Büyükelçiyi uğurlarken kendi kendimize:
-"Yahu, her gün yazıyor, partilere tavsiyelerde bulunuyor ama, çok bilmiş parti yöneticileri tarafından bir türlü dikkate alınmıyoruz. Aslında onlar için altın değerinde ve bedava eleştiri ve tavsiyelerde bulunuyoruz. Elin yabancısı gelip "bu bilgiler ve tahminler çok değerli" diyerek, önem veriyor. İstense, belki de para dahi verecek." Diye düşünmedik desek yalan olur.
Sizce de ilginç değil mi?
Ben ve diğer gazeteci arkadaşlarımın yaptığı eleştirileri ve uyarıları dikkate almayıp, söylediklerimiz çıkınca da "Siz haklıymışsınız" deme cesareti gösteremeyen ve Eskişehir'de parti yönettiklerini zannedenler, acaba bu verdiğimiz örnekten ders alır mı?
......


Seçim sonucunu tek kelime ile yorumlamak...

Başbakanlık binasından çıkışında Süleyman Demirel'in önünü gazeteciler kesmiş.
Soru üzerine soru sormuşlar.
En son bir gazeteci "Türkiye'nin şu anda içinde bulunduğu durumu tek kelimeyle açıklar mısınız?" diye sormuş.
Demirel "İyi" demiş tek kelimeyle.
-"Ancak" diye devam edip, ardından:
-"Eğer iki kelimeyle açıklamamı isterseniz 'İyi değil'" cevabını vermiş.
AK Partinin Eskişehir'de aldığı sonuç da tıpkı yaşanmış bu olay gibi.
Partinin yönetim kadrolarında bulunan insanlar, görünen o ki seçim sonuçlarını pek de kafaya takmıyor.
-"Ne olacak canım?
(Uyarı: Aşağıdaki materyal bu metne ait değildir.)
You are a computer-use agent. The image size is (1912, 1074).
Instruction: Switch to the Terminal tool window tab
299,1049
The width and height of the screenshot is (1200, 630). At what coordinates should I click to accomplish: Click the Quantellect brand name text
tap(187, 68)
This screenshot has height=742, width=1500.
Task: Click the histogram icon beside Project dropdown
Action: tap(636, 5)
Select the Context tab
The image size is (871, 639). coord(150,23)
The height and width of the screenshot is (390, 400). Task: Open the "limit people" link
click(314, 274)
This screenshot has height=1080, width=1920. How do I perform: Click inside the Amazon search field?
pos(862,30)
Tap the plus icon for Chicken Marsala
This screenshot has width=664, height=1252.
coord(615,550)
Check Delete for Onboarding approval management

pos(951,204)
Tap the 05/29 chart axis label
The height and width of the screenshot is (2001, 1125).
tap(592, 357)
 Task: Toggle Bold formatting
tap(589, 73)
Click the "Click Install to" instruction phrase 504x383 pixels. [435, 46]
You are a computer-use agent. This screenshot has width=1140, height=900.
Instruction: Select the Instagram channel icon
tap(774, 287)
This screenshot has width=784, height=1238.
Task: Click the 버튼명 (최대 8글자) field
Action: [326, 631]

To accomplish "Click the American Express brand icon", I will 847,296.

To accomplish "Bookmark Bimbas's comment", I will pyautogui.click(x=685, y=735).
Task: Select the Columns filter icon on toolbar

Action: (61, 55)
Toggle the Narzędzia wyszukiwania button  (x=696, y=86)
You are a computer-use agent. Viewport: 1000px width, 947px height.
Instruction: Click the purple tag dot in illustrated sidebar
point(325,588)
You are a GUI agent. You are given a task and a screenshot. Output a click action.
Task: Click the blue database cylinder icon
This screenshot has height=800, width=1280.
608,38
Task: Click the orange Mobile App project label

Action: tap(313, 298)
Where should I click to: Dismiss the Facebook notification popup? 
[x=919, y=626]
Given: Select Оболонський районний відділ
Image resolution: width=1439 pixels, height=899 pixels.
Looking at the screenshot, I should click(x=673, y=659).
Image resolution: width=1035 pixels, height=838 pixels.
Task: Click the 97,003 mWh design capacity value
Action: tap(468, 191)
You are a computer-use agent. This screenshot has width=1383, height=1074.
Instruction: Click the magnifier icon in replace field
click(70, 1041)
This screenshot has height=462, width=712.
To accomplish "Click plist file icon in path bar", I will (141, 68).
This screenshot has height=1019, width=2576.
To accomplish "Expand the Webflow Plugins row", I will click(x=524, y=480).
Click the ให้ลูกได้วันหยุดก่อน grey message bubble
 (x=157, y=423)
Partinin oyu her yerde düştü. Eskişehir'de de düşmesi gayet normal" deyip, Demirel misali tek kelimeyle "İyi" diye yorumluyor.
Ancak...
Dışarıdaki insanlar için AK partinin Eskişehir'de aldığı sonuç hiç de parti yöneticilerinin düşündüğü gibi değil.
Onlar, Demirel'in iki kelimelik izahı gibi, partinin aldığı sonucu "İyi değil" olarak yorumluyor.
Galiba AK partinin Eskişehir seçim sonucunun doğru yorumu da bul olsa gerek...
.......

Biraz da gülmek lazım

Adamın birisi şehirlerarası yolcu taşımacılığında kullanmak üzere Ford minibüs satın alır. İlk sefere çıkacağı gün çok heyecanlıdır. Yolcuları tepelemeye doldurur ve yola çıkar. Fakat minibüsü öyle hızlı kullanmaktadır ki minibüsün en arka koltuğunda oturan 60 yaslarında bir ihtiyar amca şoföre:
-"Yavrum biraz yavaş gitsene kaza yapacaksın."
Deyince şoför heyecanla,
-"Beybaba sen Ford minibüsü bilir misin?"der.
İhtiyar adam Hayır bilmiyorum" deyince şoför:
—O zaman otur yerine bir daha isime karışma" der.
Neyse seyahat bu şekilde devam eder. İleride keskin bir virajdan 120 Km hızla dönünce uçuruma yuvarlanmaktan son anda kurtulurlar. Bu arada minibüsteki yolculardan orta sıralarda oturmakta olan orta yaşlı bir kadın:
-"Şoför bey rica ederim yavaş git, evde çoluk çocuğumuz bekliyor" deyince şoför kadına
–"Abla sen Ford minibüsü bilir misin?" deyince kadın :
-"hayır nereden bileyim" der. Şoför bunun üzerine:
-" O zaman sus, bana müdahale etme" der. Yola devam ederler. Artik minibüs öyle süratli gitmektedir ki herkesin yüreği ağzında şoförün insafa gelmesini bekler. Şoförün sağında oturan adam dayanamayıp:
-"Şoför Bey, yavaş gitsene canına mı susadın" deyince şoför:
-"Abı sen Ford minibüsü bilir misin?" deyince, adam:
-"Evet ulan biliyorum ne olacak! Der.
Bunun üzerine şoför heyecan içerisinde
-"İyi o zaman çabuk söyle bunun freni nerede?